**Set task:** Write out, word for word, the part of the forum thread excerpt below that runs from "I have spoken" to "(Feb 8, 2007)".

-- START Document excerpt --

I have spoken to both teachers as the class is split between Manchester and North Yorkshire both more than happy that they have lost nothing from their tops nor have any other children and adults within the classes. Both have said she will scream and shout at anything the only worry I have is my daughter is at the same classes as hers the fallout this is going to cause and astmosphere it has caused so far her daughter gets anything and everything she wants but if it goes wrong its everyones fault but hers.


----------



## jiarby (Feb 8, 2007)

communication is the key. There is a great forum called "etiquettehell.com" that has some great stories and also tools & tips for you to use to counter bullies & passive agression. 

"Why would I want to do that"
"I'm afraid that won't be possible"
"What an interesting assumption"


people like this are verbal bullies... they attack you verbally, accuse you, and try to shame you into doing whatever they want you to do. This kind of person does this everywhere they go, and it sounds like the people in your daughters class know all about it already. For her it is not just about getting the free hoodie, it is also a power play.

-- END Document excerpt --
-- START Record set --

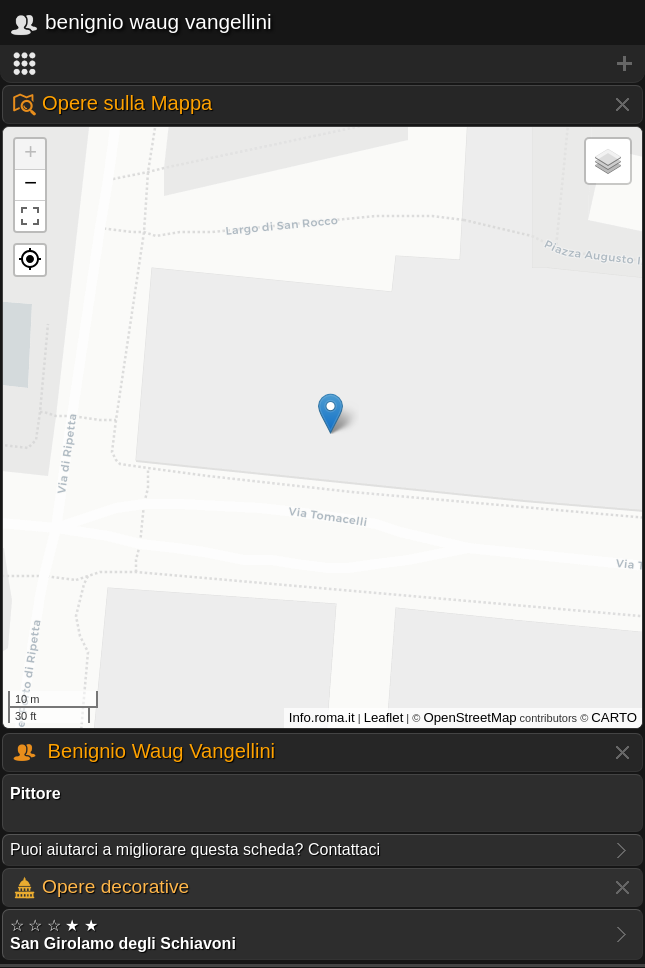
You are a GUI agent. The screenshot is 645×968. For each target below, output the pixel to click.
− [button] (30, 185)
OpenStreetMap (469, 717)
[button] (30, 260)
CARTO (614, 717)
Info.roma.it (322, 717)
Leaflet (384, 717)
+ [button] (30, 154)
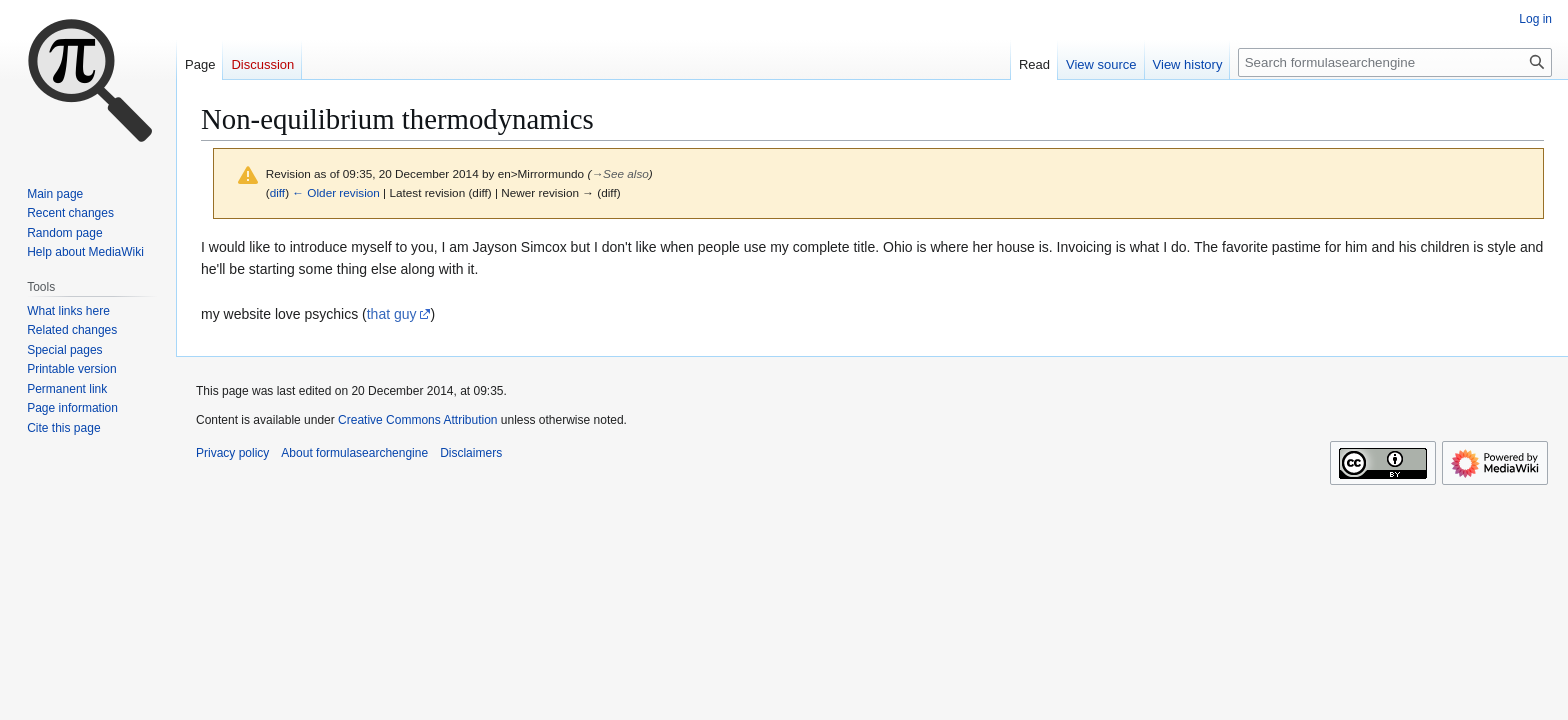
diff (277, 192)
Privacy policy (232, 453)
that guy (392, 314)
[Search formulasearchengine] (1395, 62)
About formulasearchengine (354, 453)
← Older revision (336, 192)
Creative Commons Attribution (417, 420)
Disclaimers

-- END Record set --

**Answer to this task:**
I have spoken to both teachers as the class is split between Manchester and North Yorkshire both more than happy that they have lost nothing from their tops nor have any other children and adults within the classes. Both have said she will scream and shout at anything the only worry I have is my daughter is at the same classes as hers the fallout this is going to cause and astmosphere it has caused so far her daughter gets anything and everything she wants but if it goes wrong its everyones fault but hers.


----------



## jiarby (Feb 8, 2007)